§ **Data provided**:
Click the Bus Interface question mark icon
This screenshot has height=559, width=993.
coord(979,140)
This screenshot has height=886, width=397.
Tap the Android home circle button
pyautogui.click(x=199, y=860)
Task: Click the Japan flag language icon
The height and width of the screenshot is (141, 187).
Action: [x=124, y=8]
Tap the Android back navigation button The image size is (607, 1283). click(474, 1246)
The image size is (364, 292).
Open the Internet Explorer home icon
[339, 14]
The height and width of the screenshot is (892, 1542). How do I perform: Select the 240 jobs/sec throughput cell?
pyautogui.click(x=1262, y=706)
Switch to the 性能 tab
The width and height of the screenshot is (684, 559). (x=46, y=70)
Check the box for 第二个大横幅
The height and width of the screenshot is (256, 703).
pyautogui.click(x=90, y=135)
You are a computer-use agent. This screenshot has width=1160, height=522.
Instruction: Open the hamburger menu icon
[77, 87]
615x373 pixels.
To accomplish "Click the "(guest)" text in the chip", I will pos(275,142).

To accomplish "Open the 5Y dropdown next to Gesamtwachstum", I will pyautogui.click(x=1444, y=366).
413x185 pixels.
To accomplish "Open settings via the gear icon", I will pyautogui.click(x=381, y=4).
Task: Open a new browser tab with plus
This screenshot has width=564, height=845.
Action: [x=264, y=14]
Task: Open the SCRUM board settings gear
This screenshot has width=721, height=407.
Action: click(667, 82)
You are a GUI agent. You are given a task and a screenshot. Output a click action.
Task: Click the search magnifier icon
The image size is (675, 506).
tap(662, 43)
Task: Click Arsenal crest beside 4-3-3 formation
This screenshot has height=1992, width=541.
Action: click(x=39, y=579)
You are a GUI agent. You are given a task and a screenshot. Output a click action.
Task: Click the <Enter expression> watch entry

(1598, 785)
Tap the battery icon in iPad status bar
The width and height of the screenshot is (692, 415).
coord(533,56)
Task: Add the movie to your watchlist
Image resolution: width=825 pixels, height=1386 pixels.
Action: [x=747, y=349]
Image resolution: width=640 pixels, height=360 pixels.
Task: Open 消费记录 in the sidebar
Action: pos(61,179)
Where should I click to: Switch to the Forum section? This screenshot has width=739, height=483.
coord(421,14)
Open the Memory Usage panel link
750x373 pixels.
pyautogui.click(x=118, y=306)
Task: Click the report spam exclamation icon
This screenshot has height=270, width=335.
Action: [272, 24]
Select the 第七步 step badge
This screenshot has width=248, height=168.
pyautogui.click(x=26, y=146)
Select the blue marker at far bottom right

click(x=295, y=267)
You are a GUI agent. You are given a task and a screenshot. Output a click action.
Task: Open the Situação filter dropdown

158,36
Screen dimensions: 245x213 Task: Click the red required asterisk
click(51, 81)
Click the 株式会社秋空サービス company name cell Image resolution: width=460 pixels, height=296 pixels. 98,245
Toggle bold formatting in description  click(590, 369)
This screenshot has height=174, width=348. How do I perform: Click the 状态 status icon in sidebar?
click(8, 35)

§ **Try it**:
Reproduce the material above, every line of it, exactly.

§ **Written solution**:
Click the Bus Interface question mark icon
This screenshot has height=559, width=993.
coord(979,140)
This screenshot has height=886, width=397.
Tap the Android home circle button
pyautogui.click(x=199, y=860)
Task: Click the Japan flag language icon
The height and width of the screenshot is (141, 187).
Action: [x=124, y=8]
Tap the Android back navigation button The image size is (607, 1283). click(474, 1246)
The image size is (364, 292).
Open the Internet Explorer home icon
[339, 14]
The height and width of the screenshot is (892, 1542). How do I perform: Select the 240 jobs/sec throughput cell?
pyautogui.click(x=1262, y=706)
Switch to the 性能 tab
The width and height of the screenshot is (684, 559). (x=46, y=70)
Check the box for 第二个大横幅
The height and width of the screenshot is (256, 703).
pyautogui.click(x=90, y=135)
You are a computer-use agent. This screenshot has width=1160, height=522.
Instruction: Open the hamburger menu icon
[77, 87]
615x373 pixels.
To accomplish "Click the "(guest)" text in the chip", I will pos(275,142).

To accomplish "Open the 5Y dropdown next to Gesamtwachstum", I will pyautogui.click(x=1444, y=366).
413x185 pixels.
To accomplish "Open settings via the gear icon", I will pyautogui.click(x=381, y=4).
Task: Open a new browser tab with plus
This screenshot has width=564, height=845.
Action: [x=264, y=14]
Task: Open the SCRUM board settings gear
This screenshot has width=721, height=407.
Action: click(667, 82)
You are a GUI agent. You are given a task and a screenshot. Output a click action.
Task: Click the search magnifier icon
The image size is (675, 506).
tap(662, 43)
Task: Click Arsenal crest beside 4-3-3 formation
This screenshot has height=1992, width=541.
Action: click(x=39, y=579)
You are a GUI agent. You are given a task and a screenshot. Output a click action.
Task: Click the <Enter expression> watch entry

(1598, 785)
Tap the battery icon in iPad status bar
The width and height of the screenshot is (692, 415).
coord(533,56)
Task: Add the movie to your watchlist
Image resolution: width=825 pixels, height=1386 pixels.
Action: [x=747, y=349]
Image resolution: width=640 pixels, height=360 pixels.
Task: Open 消费记录 in the sidebar
Action: pos(61,179)
Where should I click to: Switch to the Forum section? This screenshot has width=739, height=483.
coord(421,14)
Open the Memory Usage panel link
750x373 pixels.
pyautogui.click(x=118, y=306)
Task: Click the report spam exclamation icon
This screenshot has height=270, width=335.
Action: [272, 24]
Select the 第七步 step badge
This screenshot has width=248, height=168.
pyautogui.click(x=26, y=146)
Select the blue marker at far bottom right

click(x=295, y=267)
You are a GUI agent. You are given a task and a screenshot. Output a click action.
Task: Open the Situação filter dropdown

158,36
Screen dimensions: 245x213 Task: Click the red required asterisk
click(51, 81)
Click the 株式会社秋空サービス company name cell Image resolution: width=460 pixels, height=296 pixels. 98,245
Toggle bold formatting in description  click(590, 369)
This screenshot has height=174, width=348. How do I perform: Click the 状态 status icon in sidebar?
click(8, 35)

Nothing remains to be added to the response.